TRAMA
Franky e il suo socio, due piccoli delinquenti, accettano il colpo che gli viene proposto e svaligiano una bisca clandestina. La colpa dovrebbe ricadere sul gestore, per via di un suo vecchio errore. Ma le cose si complicano. La mafia fa allora appello a Jackie Cogan, perché regoli i conti e restauri i rapporti di potere.
Dopo L'assassinio di Jesse James per mano del codardo Robert Ford, il regista neozelandese Andrew Dominik ha scoperto e divorato l'opera omnia di George V. Higgins, ex procuratore aggiunto di Boston e indubbia conoscenza letteraria di Tarantino. Quindi ha scelto di adattare "Cogan's Trade", un libro del 1974. Realisti nell'accezione della realtà quando supera la fantasia, i romanzi di Higgins sono fatti di dialoghi e il film di Dominik è abile a non perderseli, ma non aggiunge molto altro.

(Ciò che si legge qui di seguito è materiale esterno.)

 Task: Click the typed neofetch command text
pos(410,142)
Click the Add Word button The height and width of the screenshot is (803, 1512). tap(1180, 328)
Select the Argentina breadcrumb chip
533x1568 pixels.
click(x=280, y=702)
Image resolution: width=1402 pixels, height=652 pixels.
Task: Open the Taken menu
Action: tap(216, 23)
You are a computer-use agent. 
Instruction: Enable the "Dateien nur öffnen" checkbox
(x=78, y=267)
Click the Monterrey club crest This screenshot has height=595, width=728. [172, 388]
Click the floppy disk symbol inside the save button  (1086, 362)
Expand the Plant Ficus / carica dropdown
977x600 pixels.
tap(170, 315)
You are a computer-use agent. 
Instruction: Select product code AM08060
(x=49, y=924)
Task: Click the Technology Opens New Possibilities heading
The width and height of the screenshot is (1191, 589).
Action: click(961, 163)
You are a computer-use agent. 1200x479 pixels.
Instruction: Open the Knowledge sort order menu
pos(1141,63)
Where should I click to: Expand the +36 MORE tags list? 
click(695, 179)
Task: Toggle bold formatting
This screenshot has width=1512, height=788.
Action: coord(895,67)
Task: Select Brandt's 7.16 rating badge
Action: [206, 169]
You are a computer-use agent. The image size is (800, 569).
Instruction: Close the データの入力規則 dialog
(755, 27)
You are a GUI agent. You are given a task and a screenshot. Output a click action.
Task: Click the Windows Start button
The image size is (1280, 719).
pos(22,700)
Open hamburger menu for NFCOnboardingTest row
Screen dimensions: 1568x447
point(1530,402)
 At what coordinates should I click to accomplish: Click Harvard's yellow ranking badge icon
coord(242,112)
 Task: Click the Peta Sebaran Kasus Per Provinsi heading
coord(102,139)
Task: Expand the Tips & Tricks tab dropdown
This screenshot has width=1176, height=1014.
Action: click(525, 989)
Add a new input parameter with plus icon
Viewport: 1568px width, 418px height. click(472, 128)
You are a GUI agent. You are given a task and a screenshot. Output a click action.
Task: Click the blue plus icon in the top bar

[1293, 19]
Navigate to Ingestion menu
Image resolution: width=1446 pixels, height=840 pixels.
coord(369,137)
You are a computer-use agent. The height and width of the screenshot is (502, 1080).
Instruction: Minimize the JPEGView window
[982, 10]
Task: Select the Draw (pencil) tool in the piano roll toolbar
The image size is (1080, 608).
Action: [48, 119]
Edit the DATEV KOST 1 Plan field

Alla base dell'adattamento, al di là dello spostamento in Lousiana nei giorni in cui Bush sta per lasciare il posto ad Obama, c'è un'idea di attualità: l'economia è in crisi, tutta l'economia, anche quella mafiosa. La cupola è un sistema e, esattamente come quello bancario, prevede debiti e crediti, interessi da "pagare", costi da sostenere. Assoldare un killer richiede un esborso, ma il prezzo si alza in base alle garanzie offerte dal soggetto e si abbassa quando non c'è denaro in giro, proprio come ogni altro commercio di questi tempi.
La metafora, che il regista esplica punteggiando la crime story con i discorsi politici sullo stato dell'economia americana provenienti dalle autoradio e dalle televisioni, si spinge evidentemente più in là, fino ad accusare i governanti di essere, al pari dei banchieri, dei criminali e dei truffatori, imprese private a scopo di lucro. Ma è un'idea e una soltanto e non è ripetendola ad ogni occasione che il film si riempie. Anzi. Dopo un inizio accattivante, per il tono comico-cinico dei dialoghi e le facce messe in campo, si svuota progressivamente, procedendo verso il nulla.
Nonostante gli uomini giusti al posto giusto, specie Ray Lotta e Gandolfini, ma anche Pitt e Ben Mendelsohn nei panni del più folle della brigata, Russel, Killing them softly gira su se stesso, fagocitato dalla logica del sistema chiuso che fotografa. Accade molto poco, la scrittura brillante è però afona in materia di contenuti, lo stile indebitato con modelli migliori. Così che il risultato è allo stesso tempo pretenzioso e routinario.